A study by Sagar et al. tested the cytotoxic effects of extracts of marine strains inhabiting similar environments, which are brine–seawater interfaces of several of Red Sea brine pools, namely: Discovery Deep, Kebrit Deep, Nereus Deep and Erba Deep [27]. The brine–seawater interfaces are unique environments, but different from the extreme brine pools, and the Atlantis II brine pool anticancer effects were not studied [25, 27]. Moreover, Sagar and coworkers cultured the microbial strains then tested the cytotoxic effects of their lipophilic and hydrophilic extracts [27]. They also performed cultures and extraction on a larger scale (i.e., larger culture volume and 2 weeks duration) [27]. Our approach has an additional advantage of capturing bioactive enzymes from the major, uncultured portion of the metagenome [49].

Archaeal orphan biosynthetic gene cluster from ATII brine pool LCL on 14-7E

The selected clones were both sequenced by high-throughput sequencing platforms. We sequenced 201,086 bp in 14-7E scaffolds and 21,407 bp in 10-2G scaffolds. 14-7E was sequenced using HiSeq, while 10-2G was sequenced using MiSeq. Despite the different sequencing instruments, both sequencing approaches have similar chemistries. Additionally, similar de novo assembly methods and quality filtering were performed. Surprisingly, the number of retrieved sequences for 14-7E were larger than the expected size, and this could be attributed to the possibility that more than one fosmid insert was sequenced.

We detected gene clusters in the assembled sequences of fosmid 14-7E and considered them orphan gene clusters because the metabolites are yet to be characterized [8] (Fig. 4, Additional file 1: Figure S2). Using Sanger sequencing we confirmed one of the scaffolds (scaffold 2). The PSI-BLAST search results suggest an archaeal origin for these sequences because of the large number of hits with archaeal sequences (77 hits) (Table 2, Additional file 1: Table S1). Thirty-three PEGs had hits similar to the candidate division Mediterranean Sea Brine Lakes 1 (MSBL1) archaeon, pertaining to different single-cell amplified genomes [42]. MSBL1 is an uncultured lineage and the amplified genomes from this lineage were obtained from similar environments but not including ATII LCL (sites included: ATII upper convective layer, Discovery Deep brine, ATII brine-interface of 2036 m depth, Nereus brine and Erba brine water) [42].

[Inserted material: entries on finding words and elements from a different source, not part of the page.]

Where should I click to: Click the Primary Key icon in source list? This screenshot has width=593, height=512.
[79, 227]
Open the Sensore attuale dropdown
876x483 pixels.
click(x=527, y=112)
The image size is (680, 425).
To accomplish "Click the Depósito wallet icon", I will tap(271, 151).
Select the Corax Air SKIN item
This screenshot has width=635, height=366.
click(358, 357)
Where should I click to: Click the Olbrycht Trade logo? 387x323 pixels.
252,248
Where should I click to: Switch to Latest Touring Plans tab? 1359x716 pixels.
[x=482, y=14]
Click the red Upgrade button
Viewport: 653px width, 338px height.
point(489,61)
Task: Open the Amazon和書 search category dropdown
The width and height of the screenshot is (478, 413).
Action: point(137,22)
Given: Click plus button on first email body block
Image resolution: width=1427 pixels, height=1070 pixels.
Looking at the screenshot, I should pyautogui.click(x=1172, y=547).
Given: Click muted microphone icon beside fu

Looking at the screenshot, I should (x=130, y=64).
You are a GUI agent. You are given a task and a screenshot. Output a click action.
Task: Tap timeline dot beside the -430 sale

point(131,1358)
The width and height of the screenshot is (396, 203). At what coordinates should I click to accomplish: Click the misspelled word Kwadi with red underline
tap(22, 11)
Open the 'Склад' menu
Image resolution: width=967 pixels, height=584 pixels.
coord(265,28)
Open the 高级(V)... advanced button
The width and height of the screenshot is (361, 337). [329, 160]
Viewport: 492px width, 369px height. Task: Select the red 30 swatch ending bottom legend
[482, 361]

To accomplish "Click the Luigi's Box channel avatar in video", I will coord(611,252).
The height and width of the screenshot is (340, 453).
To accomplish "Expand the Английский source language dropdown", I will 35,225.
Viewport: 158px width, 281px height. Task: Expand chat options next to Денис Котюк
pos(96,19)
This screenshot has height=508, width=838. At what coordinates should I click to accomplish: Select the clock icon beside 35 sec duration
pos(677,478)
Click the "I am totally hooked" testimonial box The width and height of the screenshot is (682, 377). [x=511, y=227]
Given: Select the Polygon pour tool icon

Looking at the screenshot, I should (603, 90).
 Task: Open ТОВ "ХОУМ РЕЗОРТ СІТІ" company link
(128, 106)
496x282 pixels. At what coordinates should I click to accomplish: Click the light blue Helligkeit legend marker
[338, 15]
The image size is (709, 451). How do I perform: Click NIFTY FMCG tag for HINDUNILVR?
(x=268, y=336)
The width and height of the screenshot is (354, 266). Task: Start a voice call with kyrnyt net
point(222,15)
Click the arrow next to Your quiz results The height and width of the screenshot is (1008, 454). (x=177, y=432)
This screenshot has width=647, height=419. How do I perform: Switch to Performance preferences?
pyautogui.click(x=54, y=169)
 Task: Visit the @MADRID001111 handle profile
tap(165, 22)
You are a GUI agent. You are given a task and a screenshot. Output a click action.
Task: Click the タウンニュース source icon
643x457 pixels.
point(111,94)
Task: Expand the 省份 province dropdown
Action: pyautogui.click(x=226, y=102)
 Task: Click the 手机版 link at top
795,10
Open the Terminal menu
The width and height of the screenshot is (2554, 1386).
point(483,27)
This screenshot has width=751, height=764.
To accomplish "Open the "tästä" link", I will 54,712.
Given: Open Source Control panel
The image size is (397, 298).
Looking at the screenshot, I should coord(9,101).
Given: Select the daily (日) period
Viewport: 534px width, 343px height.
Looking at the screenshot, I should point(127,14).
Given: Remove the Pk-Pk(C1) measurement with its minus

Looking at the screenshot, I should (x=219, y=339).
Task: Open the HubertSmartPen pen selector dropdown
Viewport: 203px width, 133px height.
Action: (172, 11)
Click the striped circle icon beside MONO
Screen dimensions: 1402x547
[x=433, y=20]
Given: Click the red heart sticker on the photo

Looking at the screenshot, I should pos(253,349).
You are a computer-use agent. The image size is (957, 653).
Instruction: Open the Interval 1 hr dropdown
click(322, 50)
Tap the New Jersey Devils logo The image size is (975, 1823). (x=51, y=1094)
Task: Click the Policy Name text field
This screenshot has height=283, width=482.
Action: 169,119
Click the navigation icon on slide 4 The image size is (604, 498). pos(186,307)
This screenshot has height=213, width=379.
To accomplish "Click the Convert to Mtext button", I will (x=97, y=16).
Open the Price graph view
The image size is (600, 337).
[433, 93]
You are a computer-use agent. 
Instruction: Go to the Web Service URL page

Out of the 33 hits, 58% were hits with Discovery brine, 18% Atlantis II brine-interface of 2036 m depth, 15% Nereus brine and 9% Erba brine [42]. In agreement, MEGAN phylogenetic analysis corroborates the conclusion that 14-7E fosmid insert DNA is still largely metagenomic dark matter-as most of the PEGs were not assigned to particular taxa (261 out of 289 PEGs (Additional file 1: Table S3, Figure S4-a). Additionally, MEGAN phylogenetic results support the possible archaeal origin of 14-7E sequences, as eight PEGs were assigned to Archaea, one PEG was assigned to the class Halobacteria, one PEG was assigned to Methanococci class, and two PEGs were assigned to Methanomicrobia class. One PEG was assigned to each of the following species: Halovivax asiaticus [50]—an extremely halophilic sediment archaeon—, Methanococcus maripaludis [51]—a methanogenic sediment archaeon, Methanosarcina acetivorans [52]—a methanogenic marine sediment archaeon—and Methanosarcina soligelidi [53]—a methanogenic soil archaeon.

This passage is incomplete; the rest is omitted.